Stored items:
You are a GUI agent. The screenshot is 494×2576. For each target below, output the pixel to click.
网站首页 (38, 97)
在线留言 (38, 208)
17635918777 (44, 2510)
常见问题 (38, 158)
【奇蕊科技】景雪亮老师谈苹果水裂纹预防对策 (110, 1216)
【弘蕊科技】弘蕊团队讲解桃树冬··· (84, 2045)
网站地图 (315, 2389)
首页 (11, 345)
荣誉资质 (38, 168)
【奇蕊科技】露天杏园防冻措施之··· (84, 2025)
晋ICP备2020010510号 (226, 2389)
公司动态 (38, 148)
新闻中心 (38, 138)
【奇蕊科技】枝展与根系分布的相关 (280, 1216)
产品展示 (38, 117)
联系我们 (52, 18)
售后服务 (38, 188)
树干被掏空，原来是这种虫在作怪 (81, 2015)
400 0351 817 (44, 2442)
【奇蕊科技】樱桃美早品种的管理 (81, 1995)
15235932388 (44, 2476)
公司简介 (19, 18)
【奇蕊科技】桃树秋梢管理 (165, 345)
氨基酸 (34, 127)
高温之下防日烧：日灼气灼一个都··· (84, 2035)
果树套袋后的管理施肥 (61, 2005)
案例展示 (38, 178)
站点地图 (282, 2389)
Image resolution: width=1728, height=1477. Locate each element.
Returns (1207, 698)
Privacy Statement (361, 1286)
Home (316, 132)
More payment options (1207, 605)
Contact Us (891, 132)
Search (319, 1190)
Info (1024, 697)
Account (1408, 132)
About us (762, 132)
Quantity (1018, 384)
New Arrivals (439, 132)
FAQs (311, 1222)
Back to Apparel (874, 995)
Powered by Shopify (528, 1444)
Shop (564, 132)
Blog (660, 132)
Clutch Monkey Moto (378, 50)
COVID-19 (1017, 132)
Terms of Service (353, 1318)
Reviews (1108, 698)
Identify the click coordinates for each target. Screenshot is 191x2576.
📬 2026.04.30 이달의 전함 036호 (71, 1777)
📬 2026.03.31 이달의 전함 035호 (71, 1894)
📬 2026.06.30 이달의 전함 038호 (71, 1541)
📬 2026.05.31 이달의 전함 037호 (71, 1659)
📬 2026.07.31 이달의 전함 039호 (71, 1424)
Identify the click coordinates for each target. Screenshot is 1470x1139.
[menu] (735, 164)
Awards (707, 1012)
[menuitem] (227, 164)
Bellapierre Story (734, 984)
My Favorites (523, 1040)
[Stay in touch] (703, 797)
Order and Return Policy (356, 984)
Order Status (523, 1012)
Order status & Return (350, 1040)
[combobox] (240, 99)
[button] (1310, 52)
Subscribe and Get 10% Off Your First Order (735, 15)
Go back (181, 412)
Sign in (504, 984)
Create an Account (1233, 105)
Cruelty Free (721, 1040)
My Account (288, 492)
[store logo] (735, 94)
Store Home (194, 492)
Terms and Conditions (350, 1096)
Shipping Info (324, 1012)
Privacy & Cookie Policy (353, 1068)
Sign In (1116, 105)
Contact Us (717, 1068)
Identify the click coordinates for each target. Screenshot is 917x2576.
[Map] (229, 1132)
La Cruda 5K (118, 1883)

Work to be completed: Select every line above that contains the word "click", and copy it.

Task response:
You are a GUI agent. The screenshot is 494×2576. For each target below, output the pixel to click.
Identify the click coordinates for each target. Screenshot is 191x2576.
Identify the click coordinates for each target. Screenshot is 1470x1139.
Identify the click coordinates for each target. Screenshot is 917x2576.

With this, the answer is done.